Grantaire stood in front of his newest work. It was Enjolras, beautiful, and bloodied. He wore france’s colours and was the picture of righteousness. He was dead in the painting, red coat soaked in blood and his eyes dull, devoid of their passion. Grantaire’s eyes were bloodshot and puffy from crying. It was going to happen.
When he saw the stockpile of weapons the next day as he entered the back room at the Musain his stomach dropped and his heart nearly gave out there.
There were rifles and pistols and bayonets. Firepowder and ammunition stacked in boxes.
Grantaire stared at Enjolras for moments. The rest of the world seemed to disappear around him. Enjolras was going to die. They all were going to die. Of course, he knew that from the beginning but god dammit, he didn’t want to deal with it.

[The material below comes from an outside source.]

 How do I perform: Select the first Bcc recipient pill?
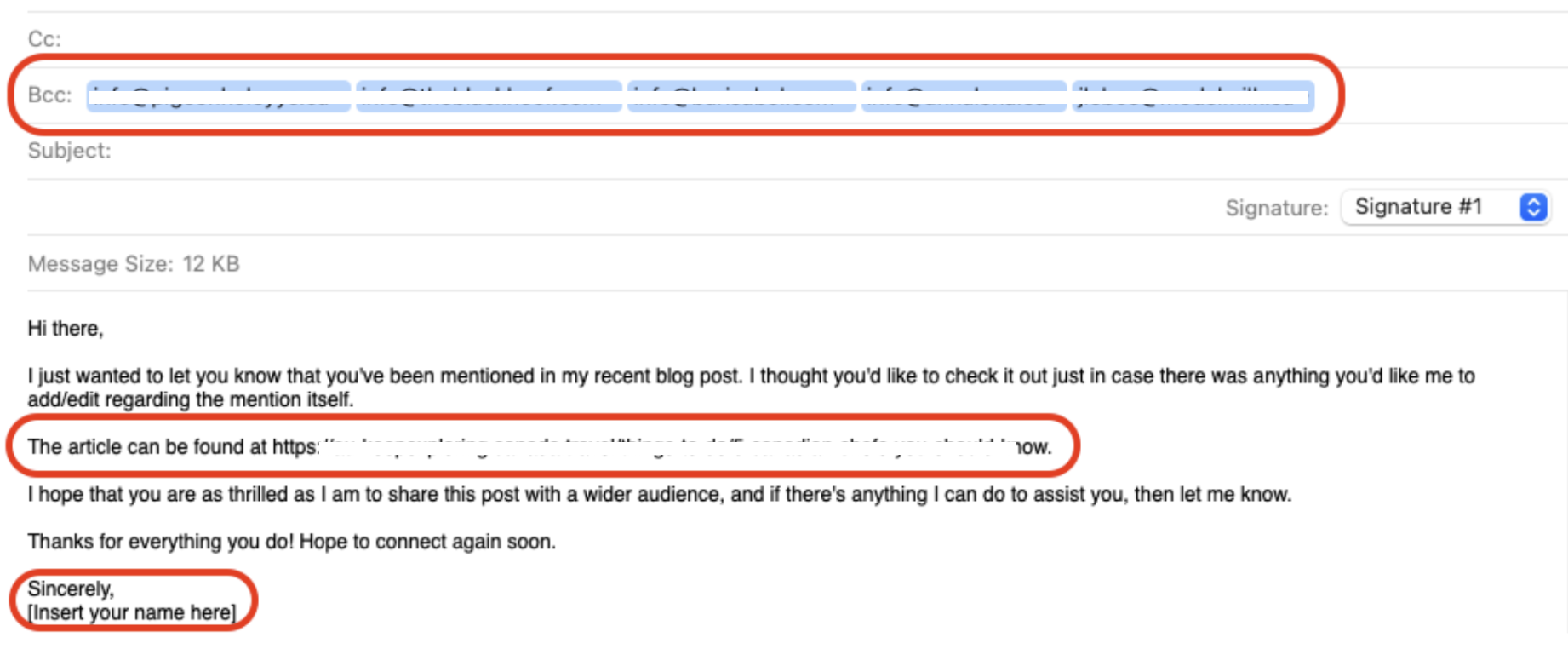point(217,96)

But these people were insufferable!
Joly and Bossuet were a delight to be around and clucked at him like mother hens, Courfeyrac was just about the best friend you could have, Combeferre was always reliable and supportive, Jehan was marvelous and fascinating, Marius was such a lovable idiot, and Feuilly and Bahorel were his best friends in the world. And Enjolras. Enjolras was perfect. He was everything. Grantaire would do anything for him. Granataire would die for him but he knew not a thing could change his golden sun’s fate.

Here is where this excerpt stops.